Venezuela nach der Wahl

Auch fast einen Monat nach den Präsidentschaftswahlen herrscht in Venezuela offener Terror von rechts. Ausgelöst und angeführt wird das ganze von Henrique Capriles, dem USA-freundlichen Verlierer der Wahlen im vergangenen Oktober gegen Hugo Chávez und im April, wenn auch mit wenigen Stimmen, gegen Nicolás Maduro. Allerspätestens seit dem 8. Dezember, als Chávez erstmals öffentlich von der Möglichkeit sprach, aufgrund seiner Krebserkrankung aus dem Amt scheiden zu müssen, wurden in Venezuela Putschpläne geschmiedet, wie der bolivianische Staatspräsident Evo Morales auch am 1. Mai erklärte. Deshalb ist es auch nicht verwunderlich dass jetzt mit allen möglichen Mittel versucht wird, einen Staatsstreich oder ähnliches zu organisieren.

BEREITGESTELLTE DATEN
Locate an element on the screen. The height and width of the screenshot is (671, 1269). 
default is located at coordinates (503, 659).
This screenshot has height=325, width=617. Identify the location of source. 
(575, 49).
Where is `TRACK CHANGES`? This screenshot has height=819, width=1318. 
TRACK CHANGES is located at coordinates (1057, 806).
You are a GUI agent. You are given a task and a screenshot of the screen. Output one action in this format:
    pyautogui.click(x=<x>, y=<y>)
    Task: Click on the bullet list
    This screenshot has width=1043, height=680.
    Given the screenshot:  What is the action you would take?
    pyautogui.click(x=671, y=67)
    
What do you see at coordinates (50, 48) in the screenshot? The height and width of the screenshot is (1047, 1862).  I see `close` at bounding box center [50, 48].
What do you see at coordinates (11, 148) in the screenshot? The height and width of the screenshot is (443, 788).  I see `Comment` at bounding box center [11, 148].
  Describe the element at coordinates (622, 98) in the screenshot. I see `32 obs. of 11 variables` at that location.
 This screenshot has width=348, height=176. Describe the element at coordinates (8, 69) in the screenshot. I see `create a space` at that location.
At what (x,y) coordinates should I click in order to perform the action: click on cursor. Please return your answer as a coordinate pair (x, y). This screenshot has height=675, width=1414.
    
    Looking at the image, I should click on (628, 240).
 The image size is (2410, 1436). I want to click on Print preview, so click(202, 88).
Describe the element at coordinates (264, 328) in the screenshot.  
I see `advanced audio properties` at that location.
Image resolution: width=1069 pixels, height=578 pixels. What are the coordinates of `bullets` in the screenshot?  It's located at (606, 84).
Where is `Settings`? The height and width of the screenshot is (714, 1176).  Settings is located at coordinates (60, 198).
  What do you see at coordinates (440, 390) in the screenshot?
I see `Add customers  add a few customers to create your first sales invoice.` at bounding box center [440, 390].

ARBEITSANWEISUNG
Geben Sie im Auszug über Venezuela nach der Wahl den Abschnitt von „Venezuela nach der“ bis „ähnliches zu organisieren.“ erneut wieder und tauschen Sie dabei „Staatsstreich“ gegen „Putsch“ aus.

ANTWORTBEREICH
Venezuela nach der Wahl

Auch fast einen Monat nach den Präsidentschaftswahlen herrscht in Venezuela offener Terror von rechts. Ausgelöst und angeführt wird das ganze von Henrique Capriles, dem USA-freundlichen Verlierer der Wahlen im vergangenen Oktober gegen Hugo Chávez und im April, wenn auch mit wenigen Stimmen, gegen Nicolás Maduro. Allerspätestens seit dem 8. Dezember, als Chávez erstmals öffentlich von der Möglichkeit sprach, aufgrund seiner Krebserkrankung aus dem Amt scheiden zu müssen, wurden in Venezuela Putschpläne geschmiedet, wie der bolivianische Staatspräsident Evo Morales auch am 1. Mai erklärte. Deshalb ist es auch nicht verwunderlich dass jetzt mit allen möglichen Mittel versucht wird, einen Putsch oder ähnliches zu organisieren.